Protect your website in case someone attempts to hack them using the macro sc_sql_injection().
It implements SQL Injection Protection code in Scriptcase text boxes.

http://downloads.scriptcase.net/downloads/v5/manual/en_us/webhelp/manual_mp/80-Apendice/08-Programacao/01-Macro_sc/00-macros_sc.htm#sc_sql_injection

sc_sql_injection (field/variable)

Protects the field/variable against “sql injection”.

Macro used for protection against “sql injection” in commands generated by the developer (macros: sc_lookup, sc_select or sc_exec_sql).

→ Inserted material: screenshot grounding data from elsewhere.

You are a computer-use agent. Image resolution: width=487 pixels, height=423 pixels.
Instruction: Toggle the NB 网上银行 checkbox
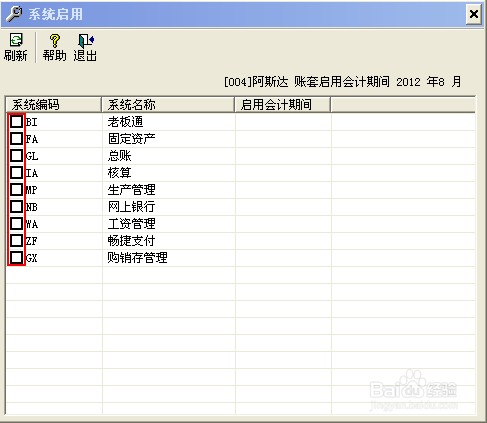coord(16,207)
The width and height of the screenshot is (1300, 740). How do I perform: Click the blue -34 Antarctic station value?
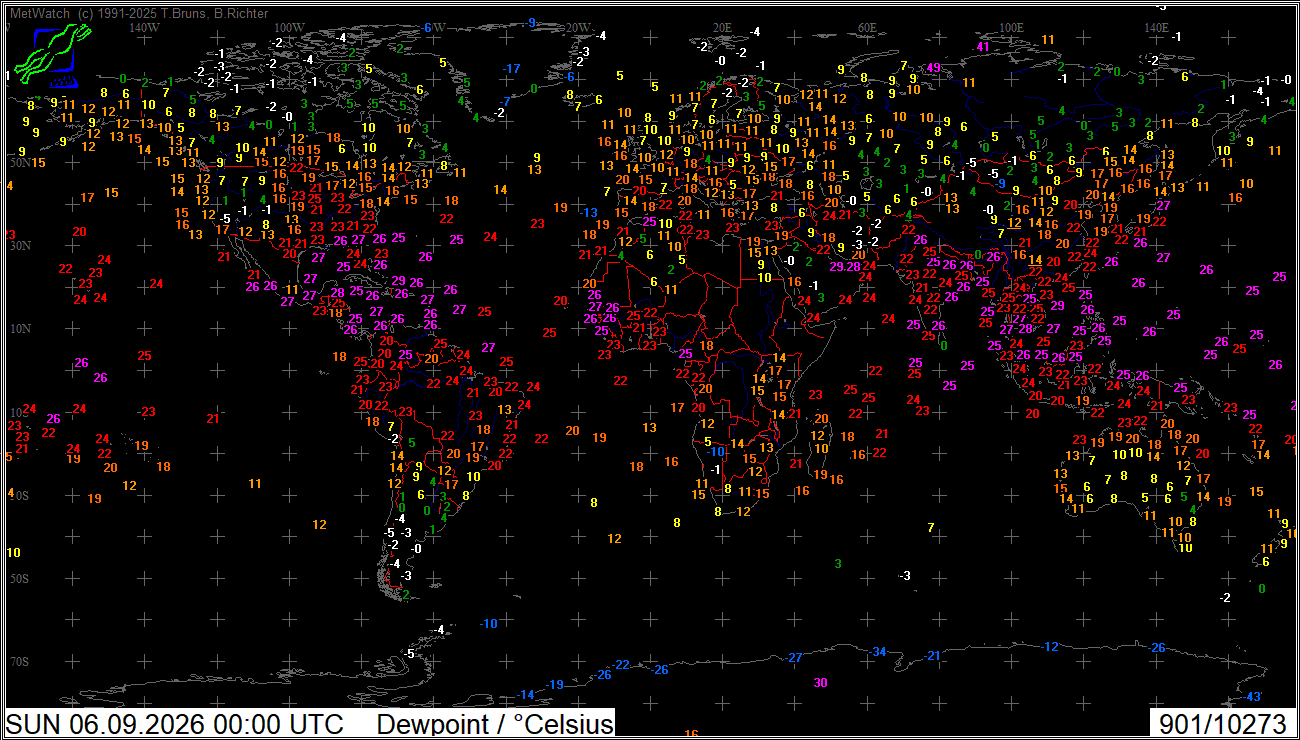point(879,652)
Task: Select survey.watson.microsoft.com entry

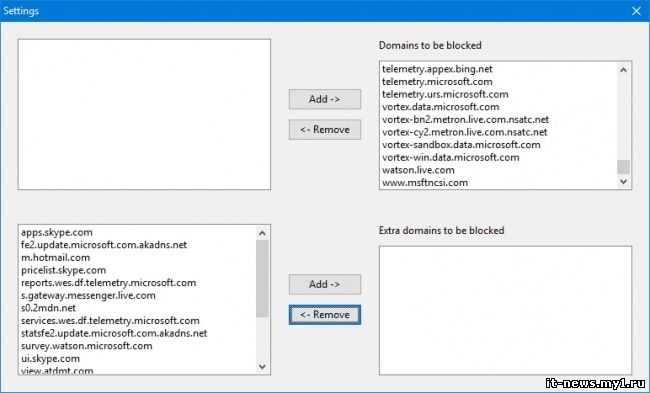Action: pyautogui.click(x=87, y=346)
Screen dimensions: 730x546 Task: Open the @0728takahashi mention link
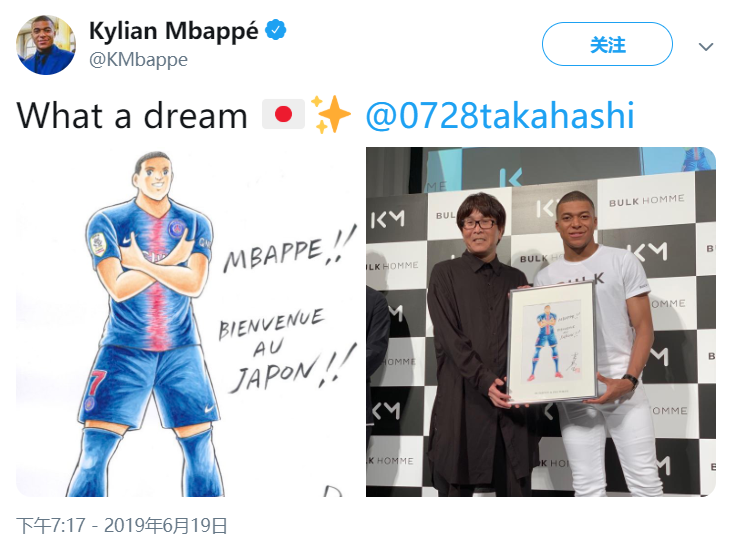click(500, 116)
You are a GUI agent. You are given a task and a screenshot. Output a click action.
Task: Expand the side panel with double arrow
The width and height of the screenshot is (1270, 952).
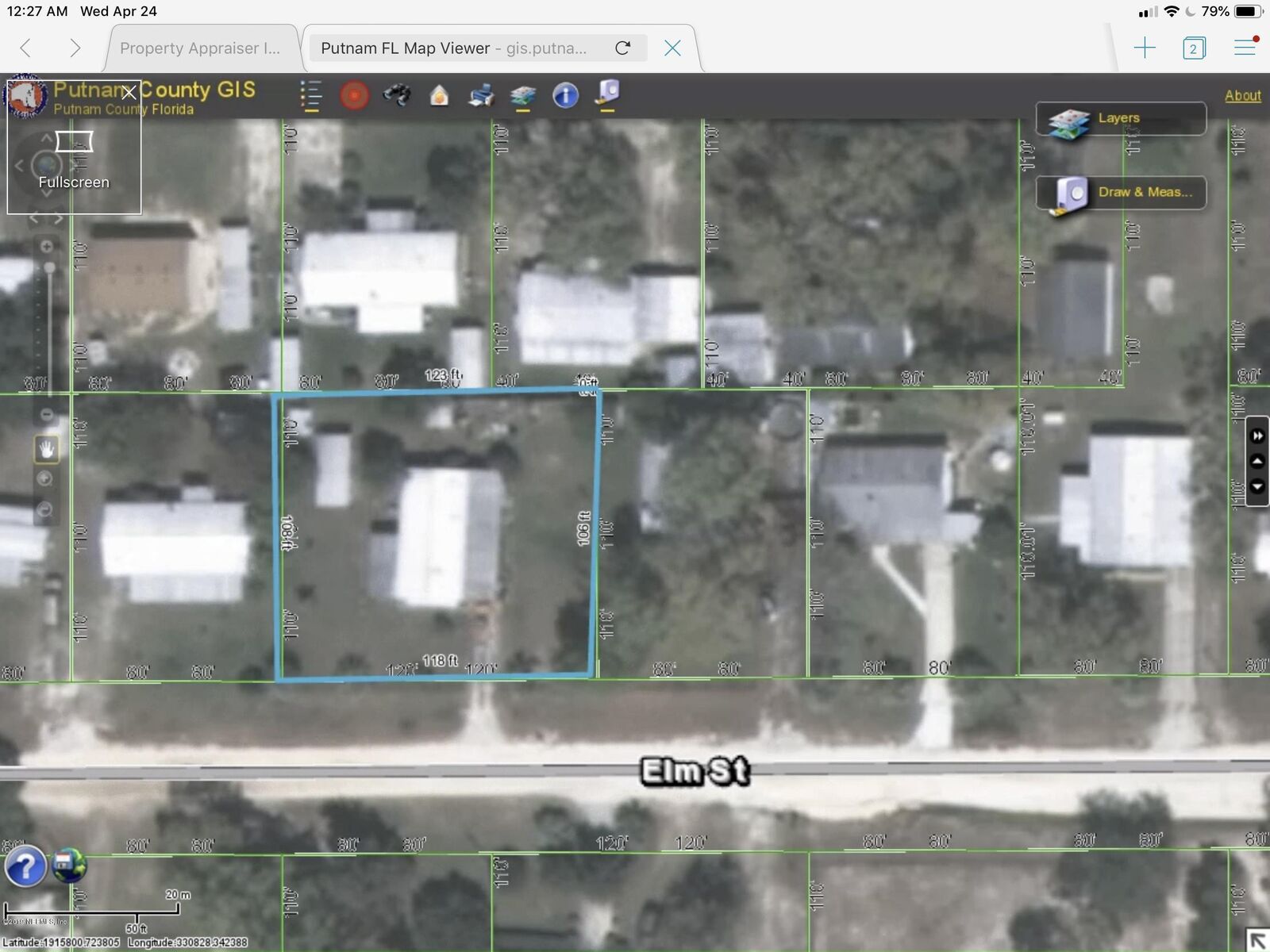pos(1257,436)
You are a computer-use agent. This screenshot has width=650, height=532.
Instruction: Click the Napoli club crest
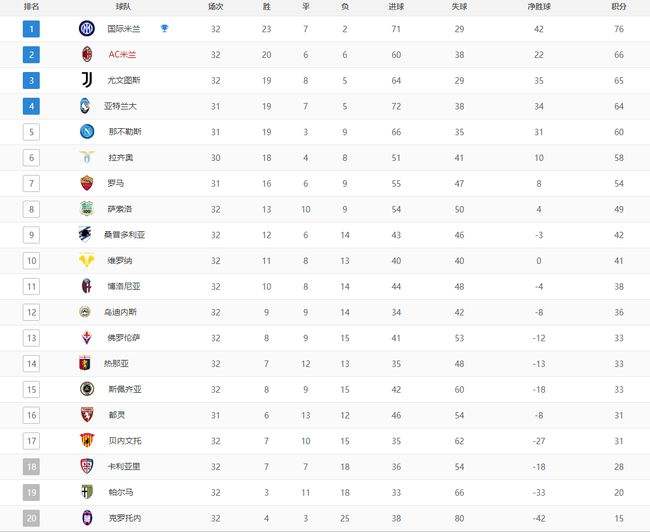coord(87,132)
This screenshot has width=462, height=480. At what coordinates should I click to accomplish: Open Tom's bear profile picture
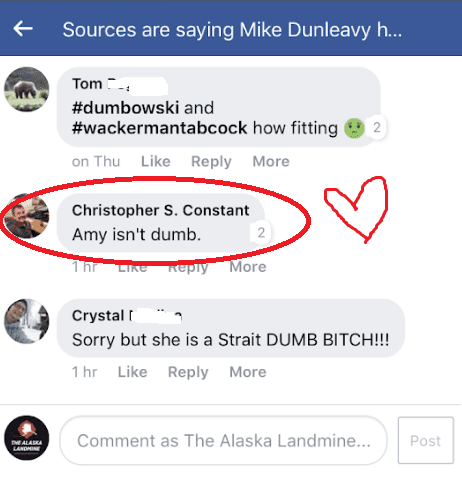27,89
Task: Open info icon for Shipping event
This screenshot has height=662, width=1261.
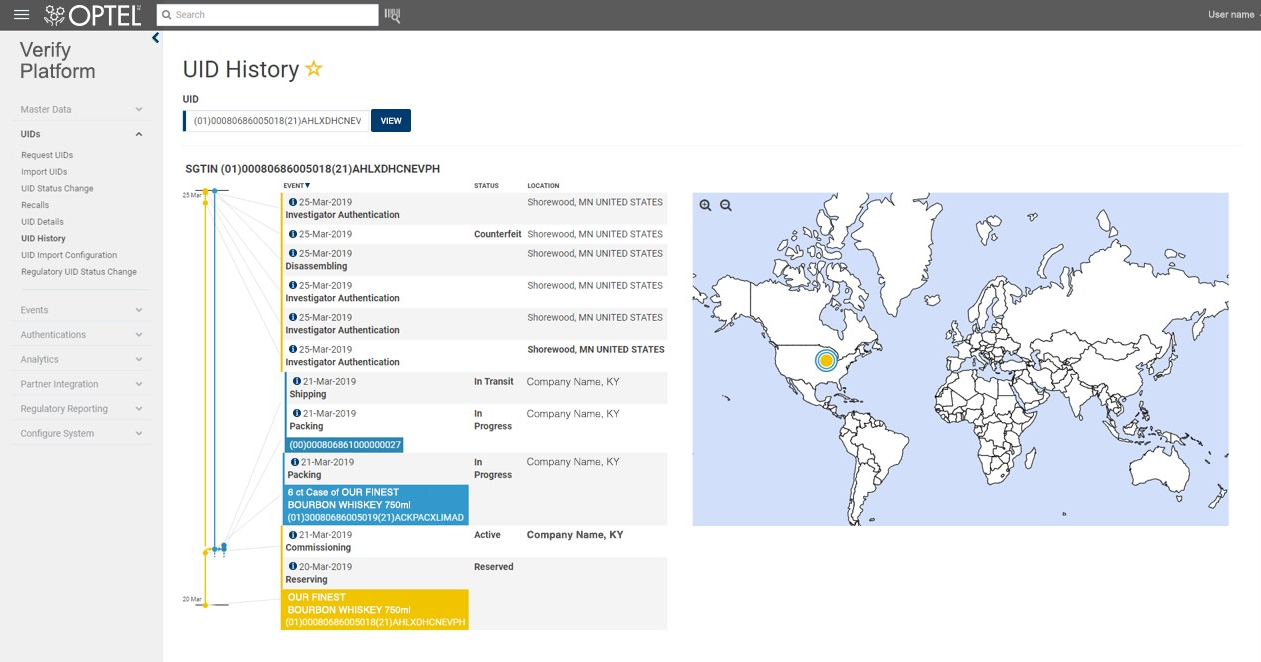Action: coord(297,381)
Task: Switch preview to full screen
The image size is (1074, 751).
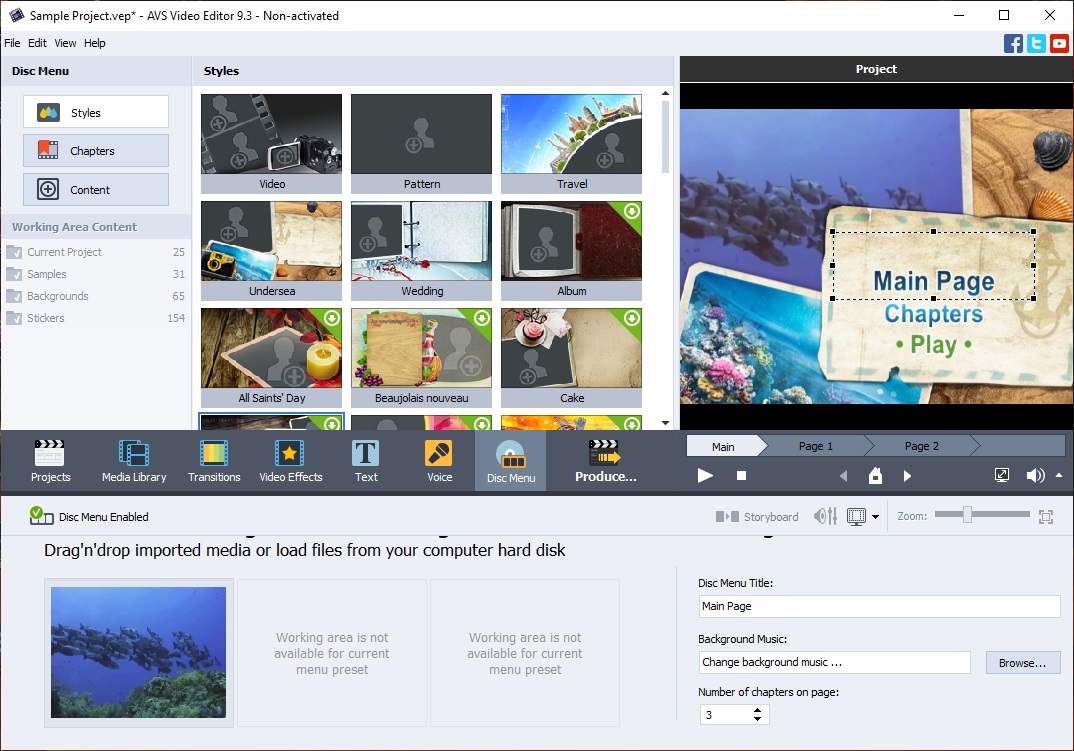Action: click(x=1002, y=476)
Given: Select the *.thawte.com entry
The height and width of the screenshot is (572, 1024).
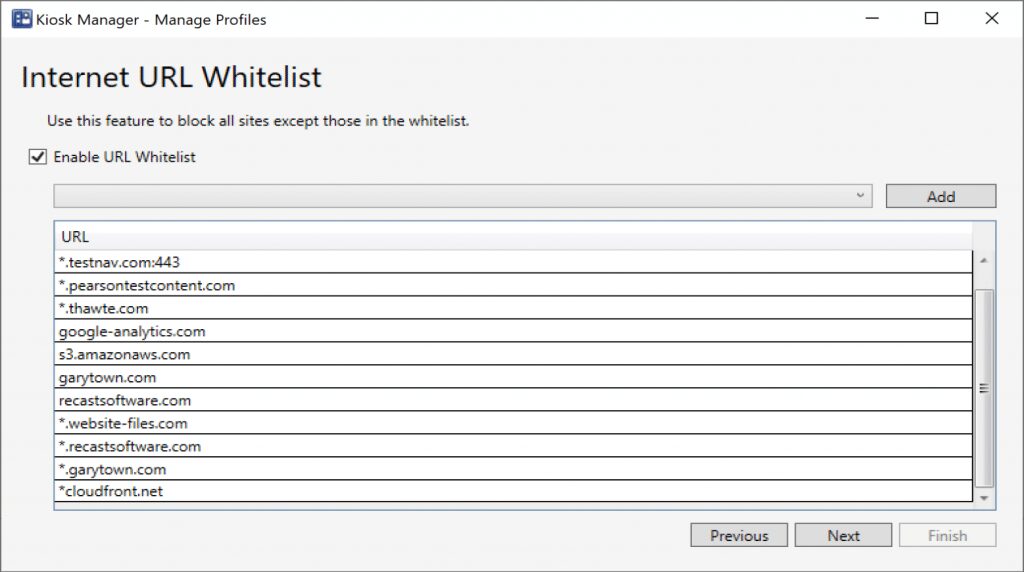Looking at the screenshot, I should pos(105,308).
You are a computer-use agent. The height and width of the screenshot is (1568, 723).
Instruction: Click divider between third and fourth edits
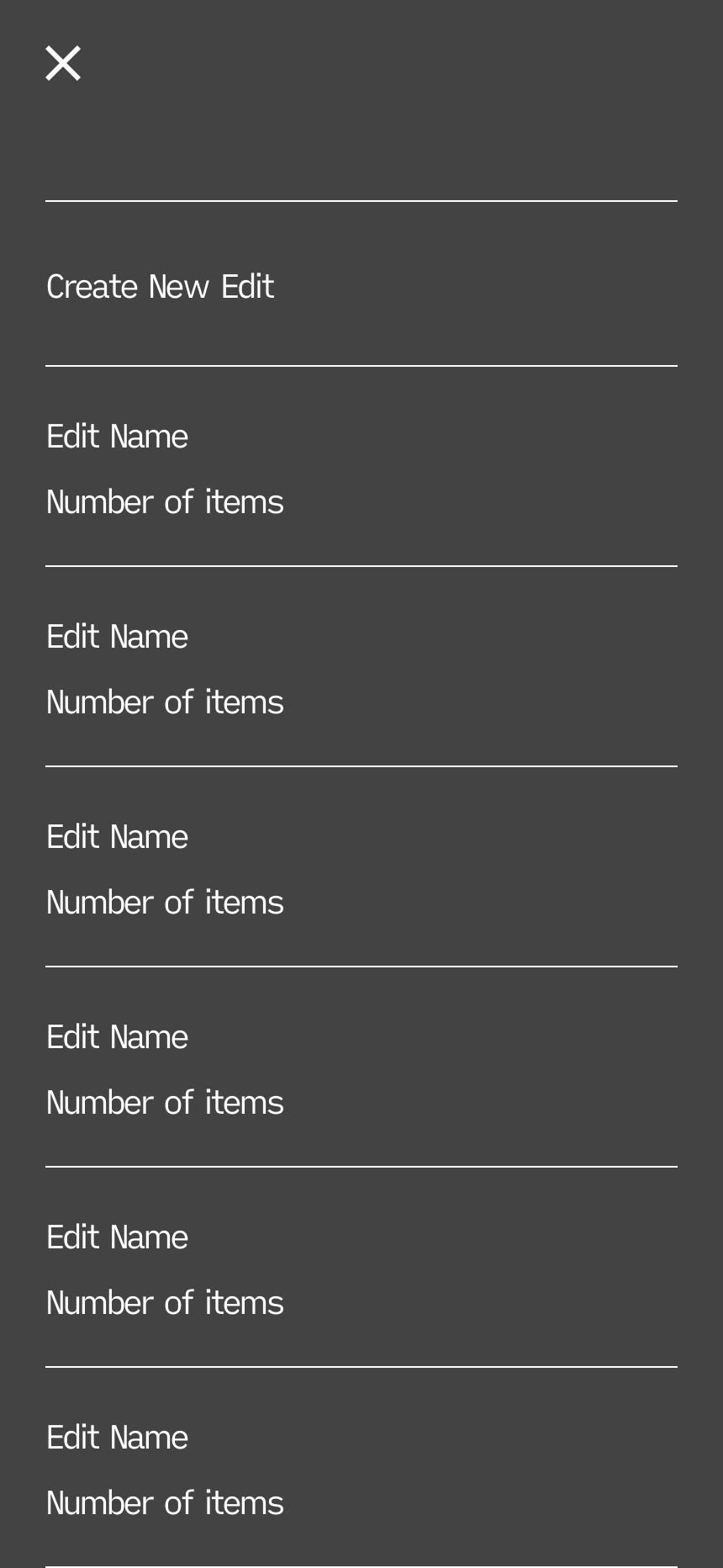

Note that all database accesses, generated for the Scriptcase, have protection against “sql injection”.

Ex1: Protecting a local variable:
$field_protect = sc_sql_injection({my_field});

Ex2: Protecting an user variable:
$field_protect = sc_sql_injection($my_var);

vitorjamil · May 7, 2020, 8:17pm

Re: SQL Injection Protection

http://downloads.scriptcase.net/downloads/v5/manual/en_us/webhelp/manual_mp/28-Macros/00-macros_sc.htm#sc_sql_injection

playsmartcasino · May 7, 2020, 8:19pm

Re: SQL Injection Protection

I don’t know what you mean that the Update side is “done directly with DB (not using SQL statements)” – I guess you mean that you are using prepared statements, since I doubt you are getting low-level access to the MySQL storage engine via ODBC! Anyway, I do see that you are escaping strings on the Update side. That’s great, but that’s half the battle. Imagine if someone can arbitrarily inject SQL into the lookup side to read records they shouldn’t read, then the result gets either sent back to them via SMTP or written to a customer db record that they can access.

Fadwa14 · May 7, 2020, 8:37pm

Having separate user with limited privileges is a common practice. But even if you will have such a user, it won’t protect you from SQL injection attacks.